## Your objective
Beginning with the line below that contains "You are a computer-use agent. Image" and ending with the line that contains "Rate the album", copy every line exactly. Copy nothing else.

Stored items
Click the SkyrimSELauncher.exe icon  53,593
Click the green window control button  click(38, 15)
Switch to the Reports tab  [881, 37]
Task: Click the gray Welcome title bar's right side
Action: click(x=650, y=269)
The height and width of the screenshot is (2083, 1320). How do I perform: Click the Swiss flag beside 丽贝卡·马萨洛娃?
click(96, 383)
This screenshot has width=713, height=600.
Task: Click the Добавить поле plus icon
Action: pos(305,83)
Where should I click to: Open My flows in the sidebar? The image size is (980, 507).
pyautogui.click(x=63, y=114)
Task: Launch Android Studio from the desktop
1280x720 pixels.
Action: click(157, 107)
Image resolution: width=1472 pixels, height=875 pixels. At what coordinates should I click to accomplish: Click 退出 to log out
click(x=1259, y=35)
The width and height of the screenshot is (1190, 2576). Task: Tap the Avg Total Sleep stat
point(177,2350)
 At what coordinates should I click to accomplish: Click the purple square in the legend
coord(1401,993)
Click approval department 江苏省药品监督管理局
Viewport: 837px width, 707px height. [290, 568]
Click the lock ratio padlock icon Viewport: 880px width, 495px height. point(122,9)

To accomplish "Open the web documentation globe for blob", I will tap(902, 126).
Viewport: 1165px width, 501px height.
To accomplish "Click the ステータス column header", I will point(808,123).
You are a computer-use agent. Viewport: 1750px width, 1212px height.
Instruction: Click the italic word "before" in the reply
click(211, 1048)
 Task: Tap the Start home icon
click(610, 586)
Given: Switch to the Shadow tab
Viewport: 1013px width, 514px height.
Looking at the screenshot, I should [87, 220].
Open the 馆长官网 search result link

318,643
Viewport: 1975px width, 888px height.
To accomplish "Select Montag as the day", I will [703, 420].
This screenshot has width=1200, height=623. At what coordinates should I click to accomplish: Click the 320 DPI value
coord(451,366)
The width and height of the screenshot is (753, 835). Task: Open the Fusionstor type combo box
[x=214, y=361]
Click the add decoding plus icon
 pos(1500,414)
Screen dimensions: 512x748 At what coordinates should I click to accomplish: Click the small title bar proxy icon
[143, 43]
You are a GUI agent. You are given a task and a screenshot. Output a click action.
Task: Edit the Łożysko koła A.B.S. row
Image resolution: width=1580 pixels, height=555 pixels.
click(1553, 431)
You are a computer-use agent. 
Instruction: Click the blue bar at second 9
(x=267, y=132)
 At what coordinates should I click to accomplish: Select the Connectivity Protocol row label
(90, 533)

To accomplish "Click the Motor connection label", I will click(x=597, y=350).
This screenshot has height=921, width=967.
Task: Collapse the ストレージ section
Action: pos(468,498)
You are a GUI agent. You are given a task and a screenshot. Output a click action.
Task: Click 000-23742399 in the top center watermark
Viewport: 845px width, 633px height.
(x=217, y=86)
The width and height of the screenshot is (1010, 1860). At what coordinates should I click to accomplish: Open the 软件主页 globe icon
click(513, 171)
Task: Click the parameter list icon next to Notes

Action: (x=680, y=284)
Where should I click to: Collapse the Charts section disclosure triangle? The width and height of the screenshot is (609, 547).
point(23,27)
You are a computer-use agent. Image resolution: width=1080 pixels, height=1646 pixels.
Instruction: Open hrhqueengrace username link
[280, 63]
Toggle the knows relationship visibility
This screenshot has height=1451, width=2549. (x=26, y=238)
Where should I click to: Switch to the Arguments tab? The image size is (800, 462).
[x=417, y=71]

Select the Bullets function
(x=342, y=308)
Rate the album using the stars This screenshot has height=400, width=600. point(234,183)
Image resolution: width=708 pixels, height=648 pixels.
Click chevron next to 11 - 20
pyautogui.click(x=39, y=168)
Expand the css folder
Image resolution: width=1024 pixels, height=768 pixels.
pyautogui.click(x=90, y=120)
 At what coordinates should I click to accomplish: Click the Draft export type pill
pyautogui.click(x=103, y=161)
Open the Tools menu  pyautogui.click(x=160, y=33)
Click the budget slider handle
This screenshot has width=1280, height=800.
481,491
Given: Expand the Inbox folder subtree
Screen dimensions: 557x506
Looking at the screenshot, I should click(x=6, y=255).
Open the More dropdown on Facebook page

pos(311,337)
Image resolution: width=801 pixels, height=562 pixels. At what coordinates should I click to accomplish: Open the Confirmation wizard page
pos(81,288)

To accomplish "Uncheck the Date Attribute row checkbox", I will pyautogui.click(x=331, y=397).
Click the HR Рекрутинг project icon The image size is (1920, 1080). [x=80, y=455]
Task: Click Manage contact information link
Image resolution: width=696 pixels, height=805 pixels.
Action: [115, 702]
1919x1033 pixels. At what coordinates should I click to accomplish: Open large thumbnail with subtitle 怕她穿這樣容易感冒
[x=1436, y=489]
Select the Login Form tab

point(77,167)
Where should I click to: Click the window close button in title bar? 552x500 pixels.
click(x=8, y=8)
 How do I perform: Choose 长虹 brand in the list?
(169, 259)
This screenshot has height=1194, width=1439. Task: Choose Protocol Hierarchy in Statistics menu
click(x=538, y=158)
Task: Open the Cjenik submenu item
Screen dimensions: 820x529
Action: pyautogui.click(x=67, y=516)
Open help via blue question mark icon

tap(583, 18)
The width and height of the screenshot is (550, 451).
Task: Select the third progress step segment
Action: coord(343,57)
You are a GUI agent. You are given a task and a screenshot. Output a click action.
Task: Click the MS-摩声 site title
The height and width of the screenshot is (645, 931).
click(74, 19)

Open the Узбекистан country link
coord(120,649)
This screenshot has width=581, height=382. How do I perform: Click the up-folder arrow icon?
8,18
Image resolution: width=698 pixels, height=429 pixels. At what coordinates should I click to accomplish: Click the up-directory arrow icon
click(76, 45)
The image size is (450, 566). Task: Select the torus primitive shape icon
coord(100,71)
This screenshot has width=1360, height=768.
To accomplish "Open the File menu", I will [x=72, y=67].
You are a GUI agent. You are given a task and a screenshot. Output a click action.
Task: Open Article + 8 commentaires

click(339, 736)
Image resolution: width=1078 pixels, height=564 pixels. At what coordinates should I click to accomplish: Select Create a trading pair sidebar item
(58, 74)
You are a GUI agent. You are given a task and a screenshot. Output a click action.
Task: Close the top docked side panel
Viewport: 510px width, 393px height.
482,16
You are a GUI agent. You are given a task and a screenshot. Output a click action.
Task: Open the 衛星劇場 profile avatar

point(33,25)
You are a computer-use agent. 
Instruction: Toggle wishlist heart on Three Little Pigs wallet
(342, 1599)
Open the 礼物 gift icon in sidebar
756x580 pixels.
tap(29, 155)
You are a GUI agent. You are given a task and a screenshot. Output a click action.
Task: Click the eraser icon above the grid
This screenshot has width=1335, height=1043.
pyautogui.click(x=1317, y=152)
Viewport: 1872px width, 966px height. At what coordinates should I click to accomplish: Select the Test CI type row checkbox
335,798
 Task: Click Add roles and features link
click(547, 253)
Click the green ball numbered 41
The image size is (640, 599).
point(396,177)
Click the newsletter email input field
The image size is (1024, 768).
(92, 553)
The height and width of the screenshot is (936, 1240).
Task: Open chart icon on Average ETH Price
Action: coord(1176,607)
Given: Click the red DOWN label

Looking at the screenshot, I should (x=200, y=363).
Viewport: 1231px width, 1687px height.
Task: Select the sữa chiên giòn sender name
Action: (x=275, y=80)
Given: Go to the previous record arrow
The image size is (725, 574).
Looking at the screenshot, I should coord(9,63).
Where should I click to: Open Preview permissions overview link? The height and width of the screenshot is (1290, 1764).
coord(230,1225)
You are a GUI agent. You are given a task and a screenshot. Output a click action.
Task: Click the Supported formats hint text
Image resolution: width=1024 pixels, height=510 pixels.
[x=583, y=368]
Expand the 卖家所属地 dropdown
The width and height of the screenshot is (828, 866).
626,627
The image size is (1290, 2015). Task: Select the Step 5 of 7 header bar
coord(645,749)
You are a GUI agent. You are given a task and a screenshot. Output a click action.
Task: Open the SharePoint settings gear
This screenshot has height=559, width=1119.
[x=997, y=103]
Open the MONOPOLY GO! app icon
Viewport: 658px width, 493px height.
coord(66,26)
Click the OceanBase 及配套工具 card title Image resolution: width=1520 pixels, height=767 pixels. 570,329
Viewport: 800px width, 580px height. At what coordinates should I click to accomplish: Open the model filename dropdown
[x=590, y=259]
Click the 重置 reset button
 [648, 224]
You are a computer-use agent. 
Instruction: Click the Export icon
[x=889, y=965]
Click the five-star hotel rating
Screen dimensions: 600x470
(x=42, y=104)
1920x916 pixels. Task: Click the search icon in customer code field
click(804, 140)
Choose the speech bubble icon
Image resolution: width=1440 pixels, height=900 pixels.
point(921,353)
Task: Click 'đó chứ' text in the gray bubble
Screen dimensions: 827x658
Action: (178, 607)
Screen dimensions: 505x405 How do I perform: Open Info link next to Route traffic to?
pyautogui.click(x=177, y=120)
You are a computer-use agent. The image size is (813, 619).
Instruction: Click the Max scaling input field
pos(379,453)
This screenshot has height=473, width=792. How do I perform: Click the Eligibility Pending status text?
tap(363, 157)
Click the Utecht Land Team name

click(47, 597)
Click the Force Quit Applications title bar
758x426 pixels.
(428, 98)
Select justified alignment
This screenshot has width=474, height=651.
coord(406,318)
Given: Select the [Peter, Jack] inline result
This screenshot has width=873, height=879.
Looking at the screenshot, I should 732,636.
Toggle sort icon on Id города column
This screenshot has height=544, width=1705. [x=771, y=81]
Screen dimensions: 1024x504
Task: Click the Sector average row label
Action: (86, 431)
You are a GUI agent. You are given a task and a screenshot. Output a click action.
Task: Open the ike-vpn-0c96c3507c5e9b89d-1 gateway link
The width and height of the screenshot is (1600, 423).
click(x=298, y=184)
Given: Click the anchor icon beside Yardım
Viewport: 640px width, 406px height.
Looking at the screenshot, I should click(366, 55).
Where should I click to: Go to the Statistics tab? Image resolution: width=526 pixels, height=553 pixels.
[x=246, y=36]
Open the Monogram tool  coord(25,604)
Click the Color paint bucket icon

## Finished task
You are a computer-use agent. Image resolution: width=1080 pixels, height=1646 pixels.
Instruction: Open hrhqueengrace username link
[280, 63]
Toggle the knows relationship visibility
This screenshot has height=1451, width=2549. (x=26, y=238)
Where should I click to: Switch to the Arguments tab? The image size is (800, 462).
[x=417, y=71]

Select the Bullets function
(x=342, y=308)
Rate the album using the stars This screenshot has height=400, width=600. point(234,183)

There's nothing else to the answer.